-- Your task --
Each entry below should be retyped exactly as given.

Start of Dataset records

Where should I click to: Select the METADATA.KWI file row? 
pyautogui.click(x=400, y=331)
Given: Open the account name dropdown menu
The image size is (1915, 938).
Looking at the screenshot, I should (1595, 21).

End of Dataset records

-- Response to this exercise --
Where should I click to: Select the METADATA.KWI file row? 
pyautogui.click(x=400, y=331)
Given: Open the account name dropdown menu
The image size is (1915, 938).
Looking at the screenshot, I should (1595, 21).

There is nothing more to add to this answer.